### What you should do:
Rewrite all of the material below with "Describe" swapped for "Explain" and every other word unchanged. Omit the pictures from your output.

Dataset entries:
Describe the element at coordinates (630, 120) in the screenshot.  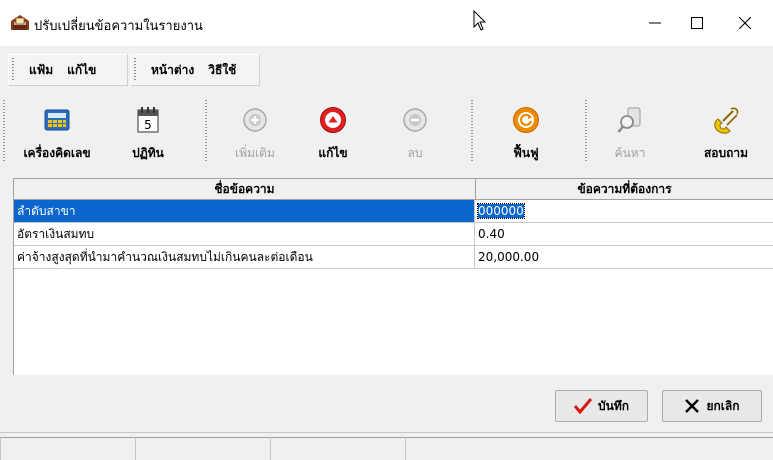
I see `search-icon` at that location.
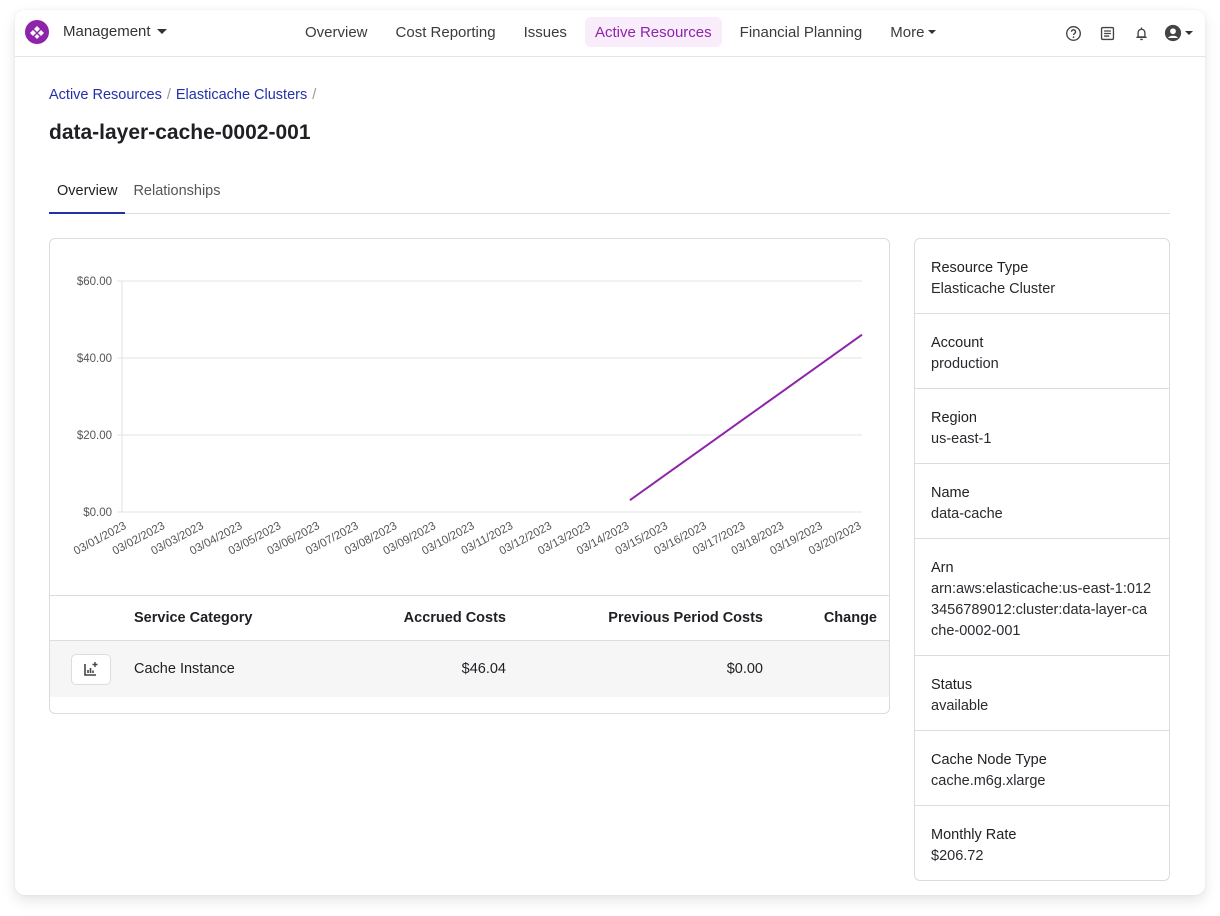 The height and width of the screenshot is (916, 1220). What do you see at coordinates (962, 439) in the screenshot?
I see `property-value: us-east-1` at bounding box center [962, 439].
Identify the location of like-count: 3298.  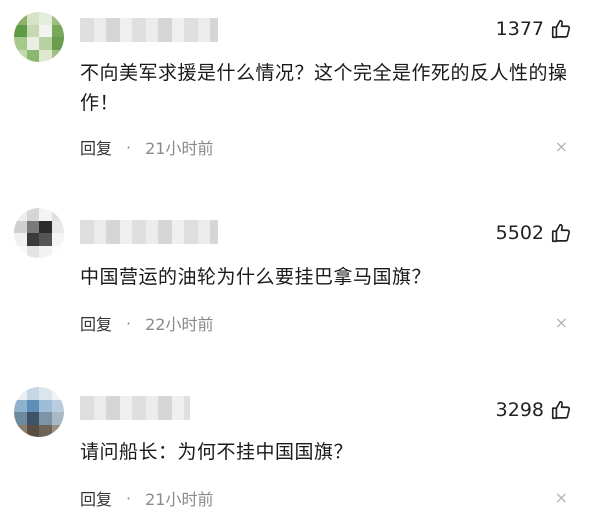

### Result of the exercise:
Explain the element at coordinates (630, 120) in the screenshot.  
I see `search-icon` at that location.
 The height and width of the screenshot is (916, 1220). What do you see at coordinates (962, 439) in the screenshot?
I see `property-value: us-east-1` at bounding box center [962, 439].
Identify the location of like-count: 3298.  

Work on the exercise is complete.